En Belgique, difficile d’avoir des chiffres précis sur le nombre de malades, car le diagnostic clinique n’est pas facile à poser. Plusieurs symptômes, comme la fatigue chronique ou les douleurs articulaires se retrouvent également dans d’autres affections, comme la fibromyalgie ou la sclérose en plaques, affirme Maryse Callens, membre de l’asbl GESED, le groupe d’entraide des Syndromes d’Ehlers-Danlos. Mais il s’agit d’une maladie dite orpheline. Ces maladies touchent un nombre très restreint de patients (1 cas sur 5.000, voire 1 cas sur 10.000 naissances), elles sont donc souvent délaissées par la recherche médicale. 

Les SED sont des affections génétiques à transmission dominante, cela veut dire que si quelqu’un dans la famille est porteur de ces mutations génétiques, il y a beaucoup de risques que les autres membres les aient aussi, même s’ils ne développent pas forcément la maladie. 

Il n’existe pas de traitement curatif pour venir à bout de ces syndromes, alors les médecins s’emploient à soigner les nombreux symptômes. Le quotidien de la jeune femme est rythmé par la prise d’antidouleurs et les séances de kinésithérapie. "J’ai 23 ans, bientôt 24, et il y a des jours où je me lève et on dirait que j’en ai 80. Parfois, c’est impossible de regarder la lumière parce que j’ai une grosse migraine. C’est pas facile, parce que les jeunes font des sorties, mais moi je ne peux pas marcher longtemps, je suis très limitée", confie-t-elle.


«Beaucoup de malades sont dans la précarité»

La jeune femme, ancienne coiffeuse, a fait une demande d’allocation de remplacement de revenu.
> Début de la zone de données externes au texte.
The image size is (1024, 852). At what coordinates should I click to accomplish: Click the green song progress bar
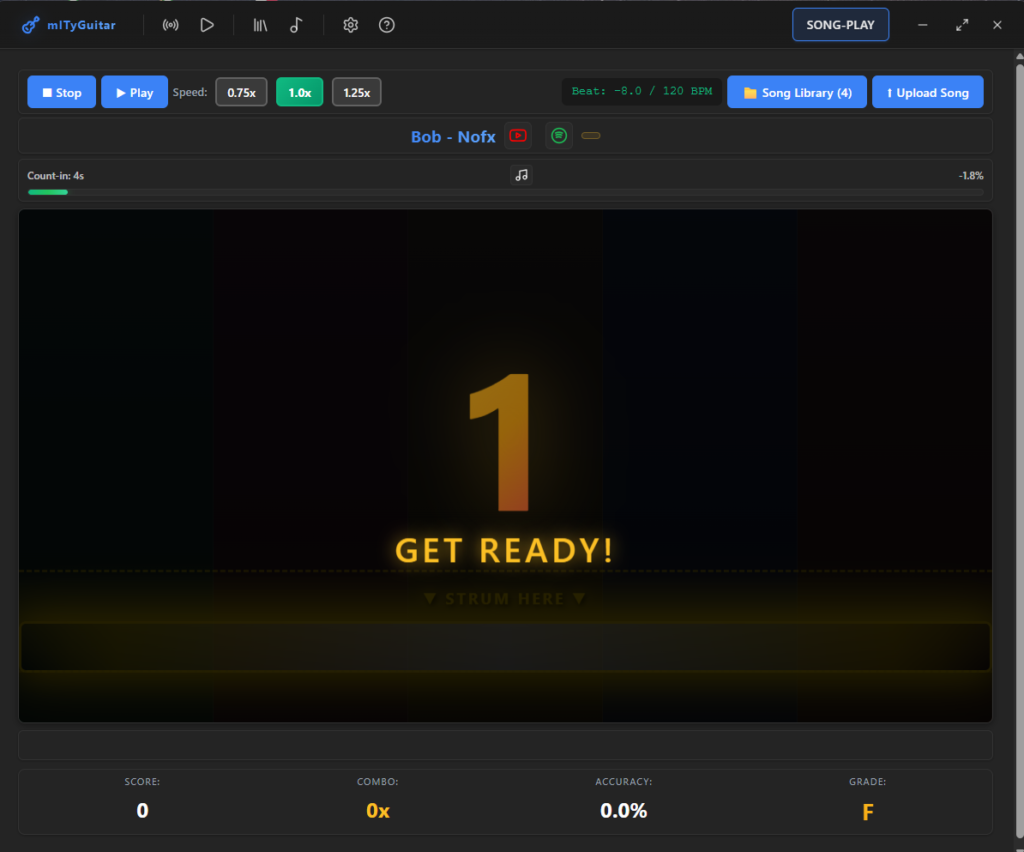pos(48,191)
En attendant, elle vit avec le CPAS car elle a dû arrêter de travailler il y a deux ans: "J’avais trop de séquelles au niveau des mains et plus autant de dextérité. Je ne sais plus écrire parce que je me luxe les doigts. Je ne peux pas rester assise ni debout trop longtemps donc c’est très très difficile de trouver un travail qui pourrait être adapté".

"Beaucoup de gens sont dans la précarité car ça coûte cher et il y a peu de choses prises en charge, même si c’est reconnu comme un handicap", abonde Maryse Callens du GESED. Le groupe d’entraide plaide pour un meilleur accès aux soins. Les malades ont droit au remboursement des séances de kinésithérapie et au remplacement des genouillères tous les trois ans, mais c’est à peu près tout. D’autres traitements qui permettent de soulager les maux des patients ne sont pas remboursés, comme les vêtements de contention (pour soutenir les articulations), les matelas spéciaux à mémoire de forme ou encore l’oxygénothérapie (pour avoir de l’oxygène supplémentaire).

Des traitements coûteux mais qui ne font que soulager: "On ne sait jamais si ça va empirer. On vit au jour le jour. Si on va mieux on est content. Le lendemain, ça n’ira peut-être pas, le mois prochain non plus, mais dès que ça va mieux, on est content", résume la jeune femme.

Malgré une vie plus compliquée que les autres jeunes de son âge, la jeune femme ne veut pas se laisser aller. Elle alimente son compte Instagram de conseils pour montrer qu’il est possible de continuer à bouger, malgré les blessures.

"J’aimerais bien que les personnes qui sont malades, peu importe leur maladie, se disent que c’est quand même possible de bouger, de faire du sport. Même s'il faut adapter les exercices, même si c’est réduit, ils peuvent faire les choses que les autres font", conclut-elle.